Tom> In general, I think that more money ought to be spent on GCC,
Tom> specifically to make improvements that are of a general nature --
Tom> valuable to everyone interested in GCC.  I think that the political
Tom> structure of project governance correlates directly with the
Tom> probability that such spending can occur: the SC has the opportunity
Tom> to define a framework that companies can pay into for general
Tom> improvements.

	The fallacy in your reasoning is assuming that these discussions
do not occur already -- that electing members of the GCC SC through a
popularity contest and/or soliciting formal corporate sponsorship is going
to change or improve this situation.

	All of the companies that use and benefit from the GNU toolchain
(AMD, Apple, ARM, CodeSourcery, Compaq, HP, IBM, Intel, Motorola, Red Hat,
SGI, Sun, SuSE, and Swox, just to name a few) contribute to the toolchain
because of their own business self-interest which can be justified to
their respective owners or shareholders.  All of these companies have
contributed to the GNU toolchain, continue to contribute to the GNU
toolchain, and have more contributions coming down the pike.

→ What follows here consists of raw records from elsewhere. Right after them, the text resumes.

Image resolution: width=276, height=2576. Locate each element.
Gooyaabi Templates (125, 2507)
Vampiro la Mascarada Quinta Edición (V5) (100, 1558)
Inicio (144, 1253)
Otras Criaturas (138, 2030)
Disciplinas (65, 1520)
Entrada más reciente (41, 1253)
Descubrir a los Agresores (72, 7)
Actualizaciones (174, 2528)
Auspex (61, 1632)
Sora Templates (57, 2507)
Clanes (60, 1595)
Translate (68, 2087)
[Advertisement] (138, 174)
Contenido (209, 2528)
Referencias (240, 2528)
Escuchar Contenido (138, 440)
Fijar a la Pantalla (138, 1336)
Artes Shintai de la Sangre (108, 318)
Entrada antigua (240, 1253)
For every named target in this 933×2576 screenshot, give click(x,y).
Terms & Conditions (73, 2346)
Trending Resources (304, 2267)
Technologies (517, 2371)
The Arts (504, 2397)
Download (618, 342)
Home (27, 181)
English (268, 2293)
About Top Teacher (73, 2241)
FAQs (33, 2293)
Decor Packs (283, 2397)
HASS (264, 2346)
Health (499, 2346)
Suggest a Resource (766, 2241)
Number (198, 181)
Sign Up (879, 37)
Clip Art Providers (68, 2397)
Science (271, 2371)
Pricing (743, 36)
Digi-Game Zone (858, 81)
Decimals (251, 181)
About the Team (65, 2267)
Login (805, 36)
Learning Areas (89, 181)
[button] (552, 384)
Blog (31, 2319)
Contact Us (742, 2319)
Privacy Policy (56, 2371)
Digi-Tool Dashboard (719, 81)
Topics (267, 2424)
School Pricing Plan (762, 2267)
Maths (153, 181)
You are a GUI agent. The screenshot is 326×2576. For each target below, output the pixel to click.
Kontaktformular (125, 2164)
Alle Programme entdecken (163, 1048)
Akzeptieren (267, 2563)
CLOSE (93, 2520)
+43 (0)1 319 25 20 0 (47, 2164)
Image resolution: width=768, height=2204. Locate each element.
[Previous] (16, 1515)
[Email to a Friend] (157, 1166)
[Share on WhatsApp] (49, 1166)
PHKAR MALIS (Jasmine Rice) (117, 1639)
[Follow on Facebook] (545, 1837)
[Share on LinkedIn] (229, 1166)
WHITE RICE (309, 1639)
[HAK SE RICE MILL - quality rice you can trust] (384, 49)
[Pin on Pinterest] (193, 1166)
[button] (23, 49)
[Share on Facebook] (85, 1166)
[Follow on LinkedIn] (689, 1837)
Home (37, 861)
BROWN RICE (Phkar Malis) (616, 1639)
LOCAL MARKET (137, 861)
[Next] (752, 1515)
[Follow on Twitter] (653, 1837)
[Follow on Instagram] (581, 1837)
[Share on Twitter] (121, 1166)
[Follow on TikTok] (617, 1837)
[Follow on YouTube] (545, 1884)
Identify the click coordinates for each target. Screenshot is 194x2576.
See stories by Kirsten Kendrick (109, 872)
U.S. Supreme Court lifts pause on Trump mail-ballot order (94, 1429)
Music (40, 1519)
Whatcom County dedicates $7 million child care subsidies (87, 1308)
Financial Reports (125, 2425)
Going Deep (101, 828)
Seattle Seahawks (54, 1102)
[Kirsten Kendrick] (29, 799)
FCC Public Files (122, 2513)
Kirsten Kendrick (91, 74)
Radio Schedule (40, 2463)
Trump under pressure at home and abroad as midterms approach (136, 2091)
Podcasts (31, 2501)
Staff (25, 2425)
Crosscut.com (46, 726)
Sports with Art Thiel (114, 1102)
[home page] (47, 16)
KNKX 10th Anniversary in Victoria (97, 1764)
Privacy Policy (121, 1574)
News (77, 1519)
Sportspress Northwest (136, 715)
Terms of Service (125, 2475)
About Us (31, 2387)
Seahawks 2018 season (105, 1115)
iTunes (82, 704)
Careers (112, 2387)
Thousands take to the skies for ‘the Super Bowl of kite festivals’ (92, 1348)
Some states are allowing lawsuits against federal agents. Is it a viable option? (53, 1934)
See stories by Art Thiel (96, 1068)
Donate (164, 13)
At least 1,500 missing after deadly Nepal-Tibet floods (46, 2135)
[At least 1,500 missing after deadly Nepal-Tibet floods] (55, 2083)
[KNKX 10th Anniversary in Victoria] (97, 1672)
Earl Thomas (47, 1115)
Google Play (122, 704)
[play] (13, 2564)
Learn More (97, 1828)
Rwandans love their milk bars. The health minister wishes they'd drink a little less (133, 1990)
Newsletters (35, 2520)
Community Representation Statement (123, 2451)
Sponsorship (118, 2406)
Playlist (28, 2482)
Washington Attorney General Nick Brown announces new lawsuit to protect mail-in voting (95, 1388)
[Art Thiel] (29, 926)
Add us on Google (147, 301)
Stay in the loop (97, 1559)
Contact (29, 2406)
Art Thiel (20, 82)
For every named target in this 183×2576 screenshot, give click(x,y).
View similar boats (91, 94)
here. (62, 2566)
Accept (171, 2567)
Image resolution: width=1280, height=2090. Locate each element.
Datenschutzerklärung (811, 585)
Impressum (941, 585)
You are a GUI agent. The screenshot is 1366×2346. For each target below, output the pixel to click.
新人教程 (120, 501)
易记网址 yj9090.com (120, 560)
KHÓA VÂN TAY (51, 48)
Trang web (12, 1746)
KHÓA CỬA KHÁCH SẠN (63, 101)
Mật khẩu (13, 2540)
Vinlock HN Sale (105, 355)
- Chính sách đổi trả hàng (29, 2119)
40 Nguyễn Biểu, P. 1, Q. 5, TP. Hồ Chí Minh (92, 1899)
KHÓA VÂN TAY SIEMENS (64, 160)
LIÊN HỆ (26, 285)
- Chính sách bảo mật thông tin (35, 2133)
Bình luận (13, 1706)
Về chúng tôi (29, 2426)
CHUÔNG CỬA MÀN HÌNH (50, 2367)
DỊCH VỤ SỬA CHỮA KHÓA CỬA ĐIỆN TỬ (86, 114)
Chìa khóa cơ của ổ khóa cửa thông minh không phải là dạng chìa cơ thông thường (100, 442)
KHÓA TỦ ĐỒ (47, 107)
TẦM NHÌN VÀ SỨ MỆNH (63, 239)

	The amount that these companies spend depends on a business term
called "Return on Investment" (ROI), not on membership in the GCC SC or on
the Free Software community shaking them down for money.  If the companies
have the money available in their budgets and think that spending the
money on the GNU toolchain will give them the most benefit, they will
direct the money to that effort.

	All of the companies know about (or should know about) the
advantages and deficiencies in GCC's technology and GCC's development
process.  The companies discuss the issues with members of the GCC SC and
with various GNU toolchain support companies.  I am fairly certain that
none of the companies want to create a new, independent bureaucracy to
administer funding of GNU toolchain development.  The GCC SC can help the
companies understand how best to contribute to common infrastructure
projects, but that is about it.

	Discussions about improving the GNU toolchain and coordinating
that development occur all the time among interested parties.  Electing
the GCC SC or making the GCC SC mailinglist public is not going to make
those discussions public and is not going to improve the pace.  Mid-level
RTL, CFG, AST, and other restructuring optimizations are being developed
-- in public.  Maybe a formal design to which everyone agreed would be
better, but design by committee on a public mailinglist could be the worst
thing to happen to the process.

	Using the GCC mailinglist to discuss these long-term technical
issues is great.  I am glad that you have started that part of the
conversation and I hope that everyone will contribute.  But your proposal
for changing the GCC SC is not going to affect funding of these projects
and is not going to further your goal.